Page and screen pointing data
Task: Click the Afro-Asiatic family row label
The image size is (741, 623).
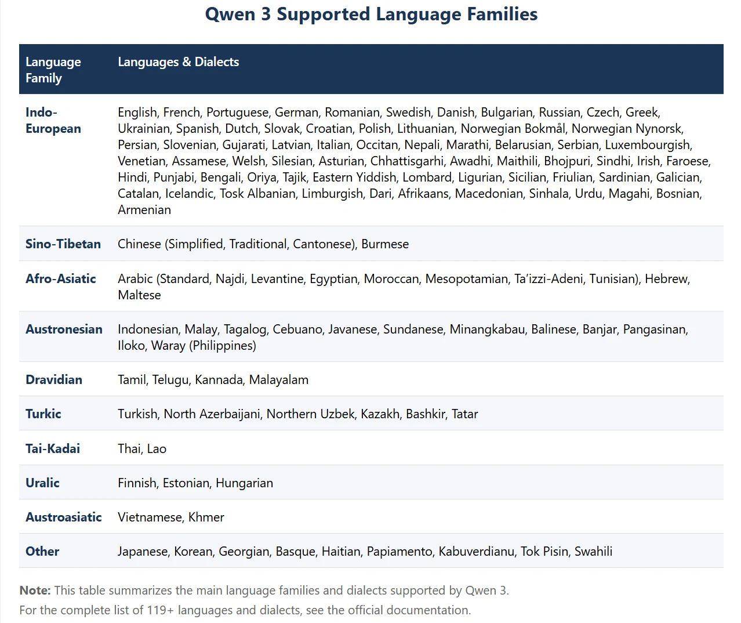Action: click(x=61, y=278)
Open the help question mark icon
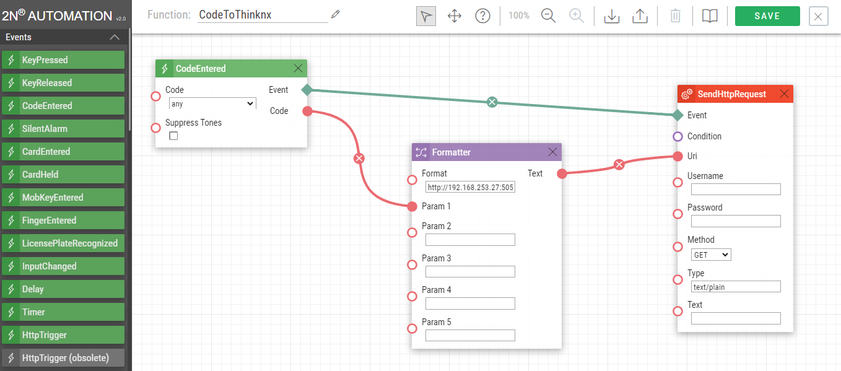The height and width of the screenshot is (371, 841). (482, 16)
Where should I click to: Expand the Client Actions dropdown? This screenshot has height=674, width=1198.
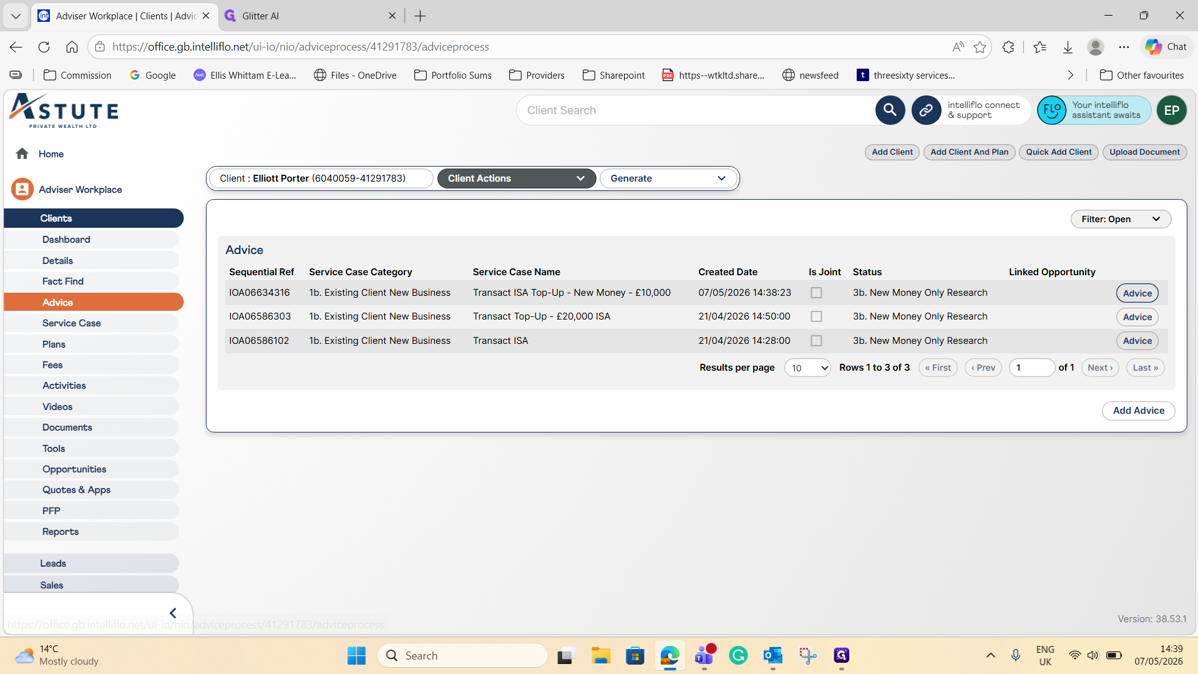tap(517, 178)
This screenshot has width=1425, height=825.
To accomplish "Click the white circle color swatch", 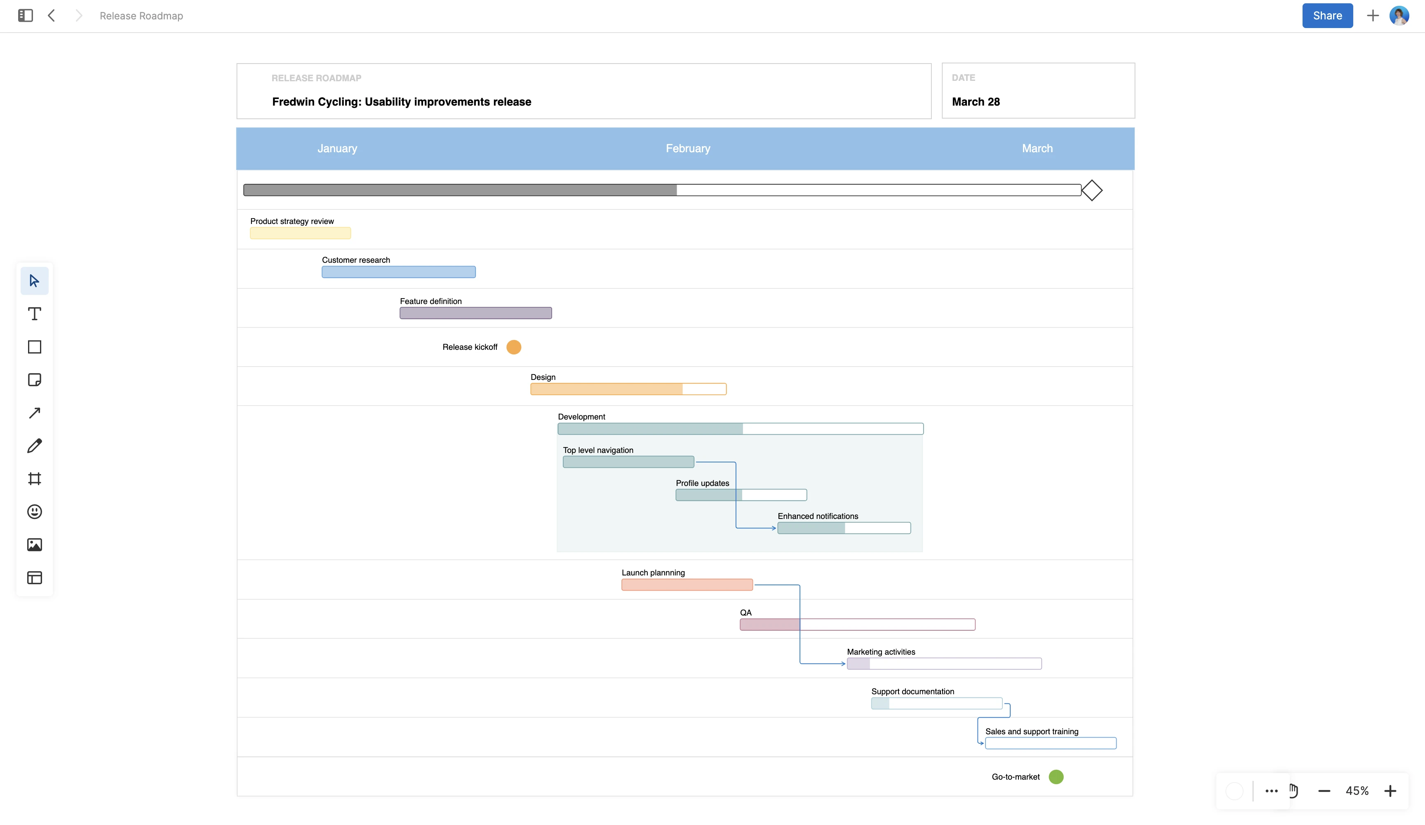I will click(1234, 791).
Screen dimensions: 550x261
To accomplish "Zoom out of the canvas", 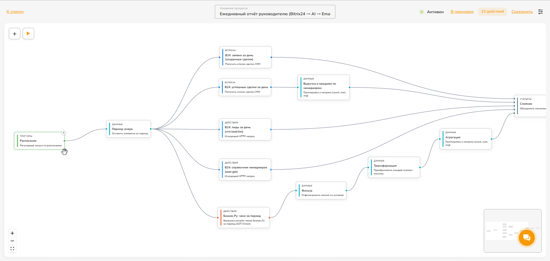I will click(x=12, y=241).
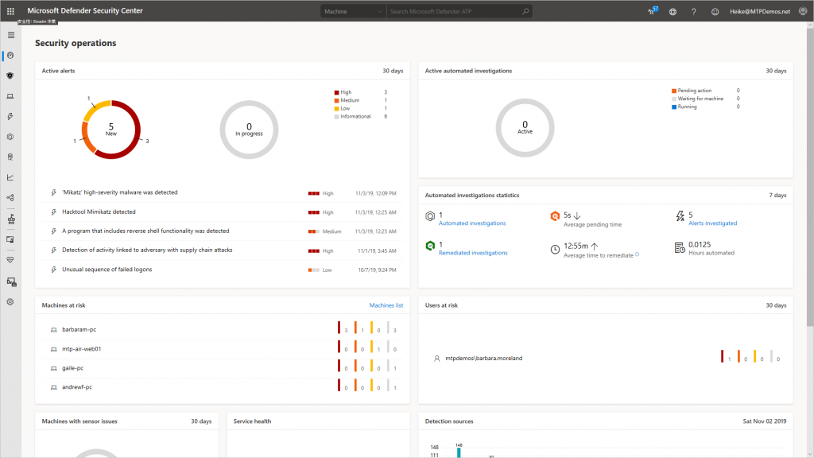Open the Remediated investigations link
This screenshot has height=458, width=814.
tap(473, 253)
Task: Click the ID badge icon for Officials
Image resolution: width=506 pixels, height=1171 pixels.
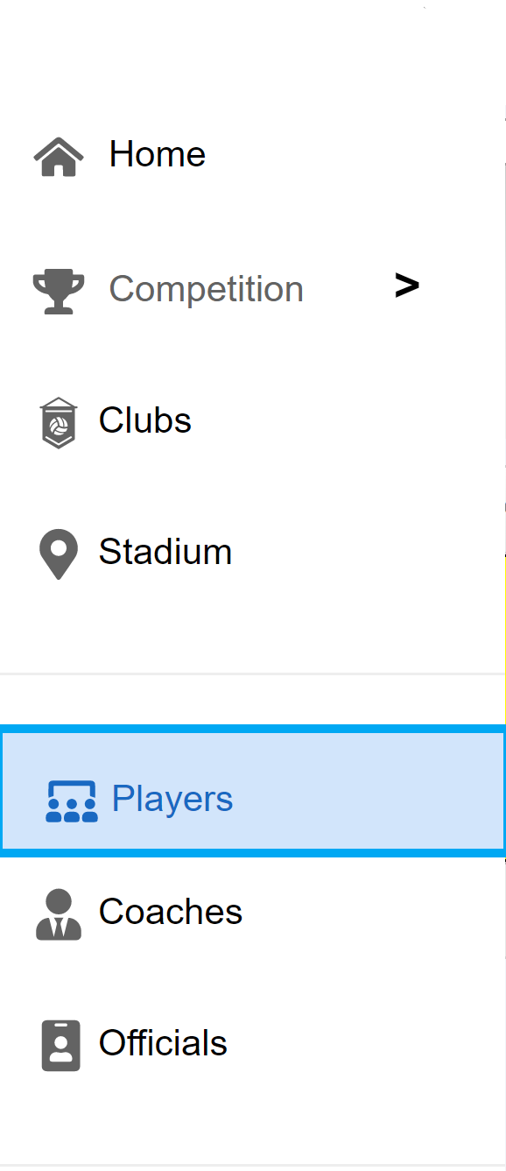Action: 60,1045
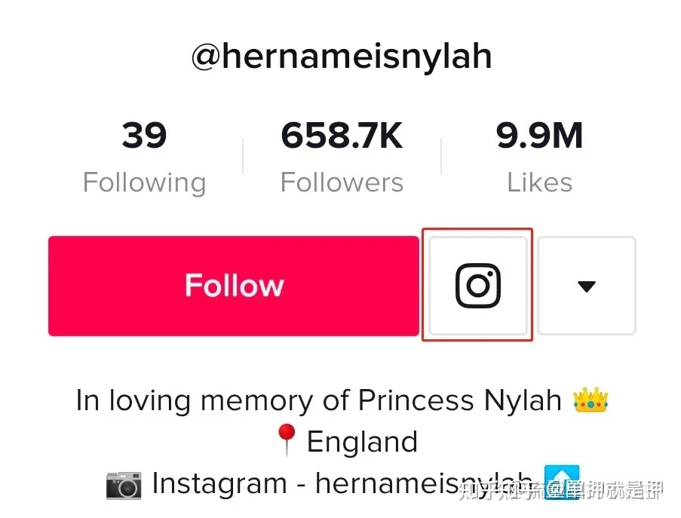Image resolution: width=681 pixels, height=518 pixels.
Task: Click the camera emoji in bio
Action: coord(124,484)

STATED PROBLEM
Reproduce the material word for word, from its very beginning down to the line that contains "The height and", including that line. Leave the pictures out.

TASK RESULT
Task: Click the Afro-Asiatic family row label
The image size is (741, 623).
Action: click(x=61, y=278)
Open the help question mark icon
The height and width of the screenshot is (371, 841). (482, 16)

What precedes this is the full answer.